Honestly yeah I think the 40 billion would be better spent on the NIH budget but this is not how these things work... pretty sure defense packages are easier to push thru in a bipartisan way than disease spending so its not like it's one versus the other. They're politically different categories and it's not as simple as them coming out of the same pie.

I would also note that the funding for long covid Is already huge , like hiv aids level. Beyond my wildest dreams. And if they solve that rhey solve me/cfs too. But the rub is that as the statnews article I posted showed , the NIH is misspending some of the money. I mean the hard part should be getting it through congress and that already happened. The NIH now has this insanely huge amount of money for grants for studying long covid. That already happened. But political pressure is needed for them to not misspend it.

As much as I agree about not needing to spend 40 billion on some useless proxy war , the real issue right this second is how the NIH may be wasting rhe huge amount that congress allocated for them
 

Marylib

Senior Member
Messages
1,157
I don't have the brain cells to read all these long and detailed comments but I do understand the emotional reactions of people with ME who feel like dog shit because so much money is suddenly going to Long Covid. If the shoe were on the other foot, you would want that money spent on Long Covid too. At this point, it's just another name for a disaster we know all too well. Perhaps some with Long Covid can recover faster if they know what ME is, because they will already know you cannot push through it. I hope so. Some of those people in the first covid wave had no idea what hit them. This is likewise true of those who ended up with a shit storm from the vaccines. Human beings are social creatures and we need each other's good will to get well, or at least improve enough to get off the ledge from suicide.
 

hapl808

Senior Member
Messages
2,111
I do understand the emotional reactions of people with ME who feel like dog shit because so much money is suddenly going to Long Covid.

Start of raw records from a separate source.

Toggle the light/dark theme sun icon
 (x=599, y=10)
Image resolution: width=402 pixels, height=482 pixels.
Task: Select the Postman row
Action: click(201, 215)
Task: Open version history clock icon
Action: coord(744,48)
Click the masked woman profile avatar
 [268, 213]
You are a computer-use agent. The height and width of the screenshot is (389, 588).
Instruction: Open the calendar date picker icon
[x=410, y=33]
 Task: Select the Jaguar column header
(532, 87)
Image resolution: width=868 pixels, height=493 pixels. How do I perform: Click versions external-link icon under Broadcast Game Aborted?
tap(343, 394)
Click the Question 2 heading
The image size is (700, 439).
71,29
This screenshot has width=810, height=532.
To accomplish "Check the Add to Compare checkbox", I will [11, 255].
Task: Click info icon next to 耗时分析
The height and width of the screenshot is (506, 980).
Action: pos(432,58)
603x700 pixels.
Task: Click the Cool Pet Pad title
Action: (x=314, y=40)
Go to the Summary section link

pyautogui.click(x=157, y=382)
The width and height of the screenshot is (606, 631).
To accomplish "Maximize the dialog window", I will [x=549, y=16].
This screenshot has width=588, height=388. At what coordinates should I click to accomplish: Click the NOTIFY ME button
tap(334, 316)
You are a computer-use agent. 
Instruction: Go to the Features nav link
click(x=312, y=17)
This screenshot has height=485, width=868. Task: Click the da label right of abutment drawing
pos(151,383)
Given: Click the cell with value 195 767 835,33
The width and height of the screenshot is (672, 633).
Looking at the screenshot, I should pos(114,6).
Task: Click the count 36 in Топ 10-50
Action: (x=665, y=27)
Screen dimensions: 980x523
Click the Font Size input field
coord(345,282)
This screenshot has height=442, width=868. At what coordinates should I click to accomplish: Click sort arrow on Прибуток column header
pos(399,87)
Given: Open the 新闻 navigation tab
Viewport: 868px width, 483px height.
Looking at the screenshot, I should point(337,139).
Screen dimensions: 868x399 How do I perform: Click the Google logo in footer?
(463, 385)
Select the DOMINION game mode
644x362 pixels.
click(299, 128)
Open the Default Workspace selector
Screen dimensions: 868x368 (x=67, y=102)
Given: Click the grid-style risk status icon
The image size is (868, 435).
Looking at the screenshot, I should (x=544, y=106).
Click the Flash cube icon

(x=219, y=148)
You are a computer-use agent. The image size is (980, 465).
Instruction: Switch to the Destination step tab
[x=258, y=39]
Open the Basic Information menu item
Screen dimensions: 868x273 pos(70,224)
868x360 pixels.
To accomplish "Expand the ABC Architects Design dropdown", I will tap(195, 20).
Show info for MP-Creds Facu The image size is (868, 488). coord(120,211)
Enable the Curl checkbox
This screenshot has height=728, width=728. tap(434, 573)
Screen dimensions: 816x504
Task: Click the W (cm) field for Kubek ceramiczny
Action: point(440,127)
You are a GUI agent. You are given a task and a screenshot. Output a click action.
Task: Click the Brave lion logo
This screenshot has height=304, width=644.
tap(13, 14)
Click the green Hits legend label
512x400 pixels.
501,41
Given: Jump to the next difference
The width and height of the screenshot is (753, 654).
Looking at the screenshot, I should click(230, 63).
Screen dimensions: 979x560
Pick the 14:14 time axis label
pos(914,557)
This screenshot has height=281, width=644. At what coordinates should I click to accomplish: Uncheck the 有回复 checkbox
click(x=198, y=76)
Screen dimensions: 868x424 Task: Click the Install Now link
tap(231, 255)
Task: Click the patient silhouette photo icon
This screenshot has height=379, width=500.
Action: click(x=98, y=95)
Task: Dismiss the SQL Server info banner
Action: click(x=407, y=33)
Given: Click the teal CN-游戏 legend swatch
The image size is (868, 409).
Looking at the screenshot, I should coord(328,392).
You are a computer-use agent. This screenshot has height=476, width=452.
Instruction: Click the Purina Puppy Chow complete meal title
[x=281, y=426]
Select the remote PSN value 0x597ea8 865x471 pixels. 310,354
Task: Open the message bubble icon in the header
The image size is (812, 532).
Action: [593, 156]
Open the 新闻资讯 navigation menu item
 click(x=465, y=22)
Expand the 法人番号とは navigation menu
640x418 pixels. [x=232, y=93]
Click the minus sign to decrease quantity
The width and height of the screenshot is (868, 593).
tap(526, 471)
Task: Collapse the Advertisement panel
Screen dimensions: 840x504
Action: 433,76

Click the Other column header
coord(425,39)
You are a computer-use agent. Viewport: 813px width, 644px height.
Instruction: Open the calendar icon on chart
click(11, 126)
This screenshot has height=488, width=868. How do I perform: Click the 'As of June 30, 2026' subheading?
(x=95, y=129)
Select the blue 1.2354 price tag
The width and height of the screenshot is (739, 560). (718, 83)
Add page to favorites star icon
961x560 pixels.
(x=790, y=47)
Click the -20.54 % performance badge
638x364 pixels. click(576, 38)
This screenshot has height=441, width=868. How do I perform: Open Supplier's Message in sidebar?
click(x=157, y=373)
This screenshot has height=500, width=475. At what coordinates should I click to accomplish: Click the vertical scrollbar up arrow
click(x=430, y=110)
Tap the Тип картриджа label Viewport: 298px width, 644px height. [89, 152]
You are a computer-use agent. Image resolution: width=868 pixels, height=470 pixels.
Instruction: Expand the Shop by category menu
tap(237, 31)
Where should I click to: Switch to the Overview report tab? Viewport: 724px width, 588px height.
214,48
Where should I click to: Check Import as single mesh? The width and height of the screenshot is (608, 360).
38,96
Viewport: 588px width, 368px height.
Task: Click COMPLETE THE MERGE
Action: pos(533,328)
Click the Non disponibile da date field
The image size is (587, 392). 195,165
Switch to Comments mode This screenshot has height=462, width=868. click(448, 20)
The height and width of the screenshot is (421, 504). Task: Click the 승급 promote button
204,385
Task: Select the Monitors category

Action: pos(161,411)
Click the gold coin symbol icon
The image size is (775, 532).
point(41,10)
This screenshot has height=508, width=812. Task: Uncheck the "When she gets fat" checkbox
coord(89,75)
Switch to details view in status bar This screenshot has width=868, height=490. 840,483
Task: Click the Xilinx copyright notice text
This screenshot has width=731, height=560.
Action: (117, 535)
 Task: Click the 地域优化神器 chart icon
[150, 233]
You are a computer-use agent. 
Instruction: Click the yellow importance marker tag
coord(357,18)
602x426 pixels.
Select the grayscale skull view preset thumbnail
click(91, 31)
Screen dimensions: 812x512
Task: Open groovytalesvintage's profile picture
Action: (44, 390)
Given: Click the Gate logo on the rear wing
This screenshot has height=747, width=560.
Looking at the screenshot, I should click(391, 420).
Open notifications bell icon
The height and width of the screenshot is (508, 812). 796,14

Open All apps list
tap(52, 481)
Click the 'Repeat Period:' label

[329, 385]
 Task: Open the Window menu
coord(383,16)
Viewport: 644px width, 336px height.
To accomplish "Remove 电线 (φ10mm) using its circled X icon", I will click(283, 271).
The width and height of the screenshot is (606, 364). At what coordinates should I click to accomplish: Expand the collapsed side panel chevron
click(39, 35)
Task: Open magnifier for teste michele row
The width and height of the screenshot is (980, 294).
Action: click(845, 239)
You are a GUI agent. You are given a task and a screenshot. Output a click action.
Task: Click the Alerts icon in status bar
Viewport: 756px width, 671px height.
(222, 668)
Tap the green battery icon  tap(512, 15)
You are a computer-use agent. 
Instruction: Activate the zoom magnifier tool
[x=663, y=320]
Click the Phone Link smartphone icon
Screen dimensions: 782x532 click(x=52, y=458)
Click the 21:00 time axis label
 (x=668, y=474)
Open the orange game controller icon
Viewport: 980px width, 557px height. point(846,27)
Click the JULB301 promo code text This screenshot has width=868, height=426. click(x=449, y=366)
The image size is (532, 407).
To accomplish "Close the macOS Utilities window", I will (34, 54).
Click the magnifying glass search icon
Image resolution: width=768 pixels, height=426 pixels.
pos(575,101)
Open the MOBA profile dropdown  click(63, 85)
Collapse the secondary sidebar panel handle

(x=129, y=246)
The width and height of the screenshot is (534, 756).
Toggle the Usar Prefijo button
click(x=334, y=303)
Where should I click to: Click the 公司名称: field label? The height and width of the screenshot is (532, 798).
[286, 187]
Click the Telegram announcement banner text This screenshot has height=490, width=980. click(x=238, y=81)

My comments can be summarized as mostly being in favor of a lot more money going to long Covid. I don't particularly mind if it goes to long Covid instead of ME/CFS since I think it's the same thing. As long as we can access any treatments or care, I don't care which column gets the win.

My complaints mainly come from trumpets and fanfare surrounding a painfully slowly trickled $1 billion to study a debilitating illness affecting millions of Americans, and the casual manner we throw $40 billion into escalating a war (I think we're already looking at raising that to $55 billion).

But hey, it's not like the last 10 'conflicts' we escalated ended badly for the people we were supposedly helping. I say conflicts because I don't think we've technically been at war since 1945, which is likely news to the people we were bombing.

Probably shouldn't be political, but Congressional funding is somewhat of a zero sum game even though it shouldn't be. Sadly, I worry that any funding will likely go to a newly built healthcare complex rather than productive research. The same way we spent a couple trillion bringing freedom to the Middle East, but in reality just funding Blackwater or warlords or whoever.

People often say we need to be more supportive and appreciative. I partially agree about those in research, but also feel that constructive criticism of power structures is important. HIV would not be under control today if activists didn't accuse Fauci of being a butcher, ruthlessly drag the NIH and gov't officials, and constantly advocate for better support and funding.